Pardon cher monsieur mais Bruno Retailleau est loin d’être un médiocre, très loin. C’est ce qui le distingue d’un Wauquier ou d’un Philippe.
Tous les avis sont respectables… en l’occurrence difficile de le trouver plus brillant que les autres…
Retailleau certes n’est pas médiocre mais reste englué dans son parti de chapeaux à plumes qui ont trahi la France sous l’égide de Sarkozy. Faire exploser LR, rejoindre CIOTTI puis se ranger derrière De Villiers pour enfin quitter l’UE : est-ce possible ou pas ?
Jospin est mort mais il est toujours là : au Conseil Constitutionnel, au Conseil d’Etat, à l’ARCOM, à la Cour des Comptes, à la Cour de Cassation…
et nous laisse en héritage les voiles partout, l’AME qui nous plombe les finances et toutes les forfaitures de la gauche mitterrandienne complice du grand déclin de la France. Je n’ai aucun regret pour lui sauf celui qu’il ai d’avoir existé
Un costume sur mesure pour de Gaulle, telle fut conçue la Constitution de 1958. Un président monarchique, voilà ce que fut le Général. Et si une restauration monarchique mettait un terme aux querelles de chefaillons pour la conquête du trône élyséen?
L’avenir serait-il à gauche ? Avec le RN ?… Aïe !
« Que reste-t-il de ce parti que Mitterrand avait conduit à la victoire ». Eerreur historique. Le PS d’alors n’était pas un parti, mais un conglomérat d’ambitions personnelles, rassemblées autour du chef des ambitieux et dont la ligne de mire était le pouvoir, indépendamment de toute conviction et à l’abri d’un voile de gauche.

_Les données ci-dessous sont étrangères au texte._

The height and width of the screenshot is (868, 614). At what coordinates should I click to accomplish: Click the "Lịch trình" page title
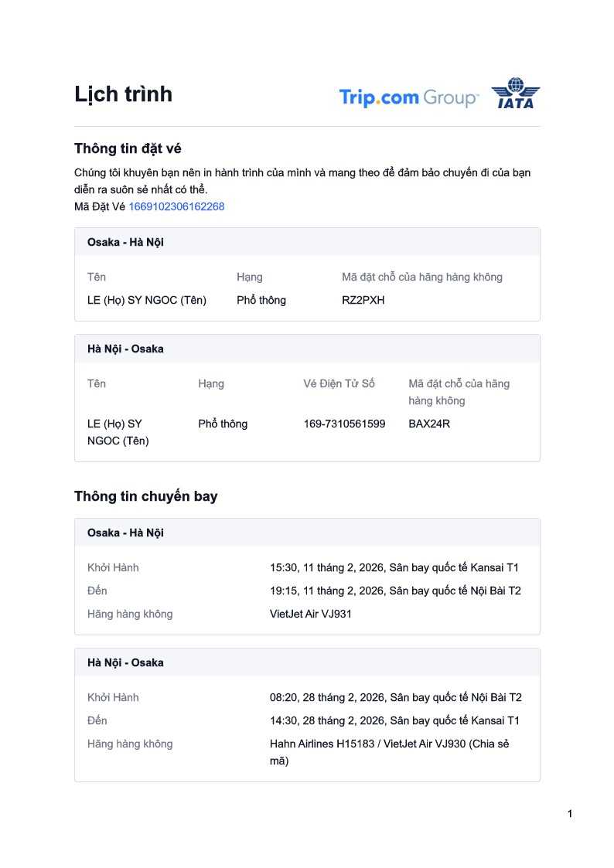(123, 94)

Vouiii ! Il n’en demeure pas moins, de ce parti devenu ectoplasme, que ses idées, ses lois, ses organisations, ses apôtres recasés, ses pensées dominantes, gouvernent encore tous les quotidiens de la Nation, l’étouffent et la jettent à terre. Alors, c’est qui Raoul ?
« Jaloux de ses prerogatives « ..?!??..Jasques Chirac qui n’a jamais ete , pense et agi qu’en bon vieux radical de gauche fut au contraire tres content de voir un social democrate continuer l’oeuvre de Mitterand et lui laisser le role de VRP de la France qui eut pour seul effet d’accelerer les delocalisations d’entreprises et de savoir faire francais dans l’Asie du sud Est et a ce seducteur impenitent d’engrosser une japonaise ….!
Bon !! La critique est facile mais l’art est difficile !! Qu’attendez vous pour vous présenter ? on ne vous voit plus à la télé ou alors je ne regarde pas les bonnes chaines ? Une seule chose où je suis d’accord c’est pour l’enterrement de Jospin, une erreur !! car c’est celui qui a ouvert le gouffre des 35 h qui aurait dû s’accompagner d’un allongement des trimestres pour la retraite de 4 ans sans âge de départ ! et bien sûr non applicables aux métiers très pénibles !! Voyez vous tout le monde a oublié la crise monétaire de 2009 et qui l’a bien géré ? pas le couple Hollande / Macron heureusement !! et les lois supprimées par la Taubira voulez vous nous en parler ??? Un peu de lucidité et moins de sarcasmes !!
Emmanuel Macron a tout raté? Je pense plutot qu’il a tout réussi car telle était sa mission.
PS : un marigot où des lézards se prennent pour des crocodiles ………… J ‘ A D O R E ! et tellement vraiment vrai ! M D R !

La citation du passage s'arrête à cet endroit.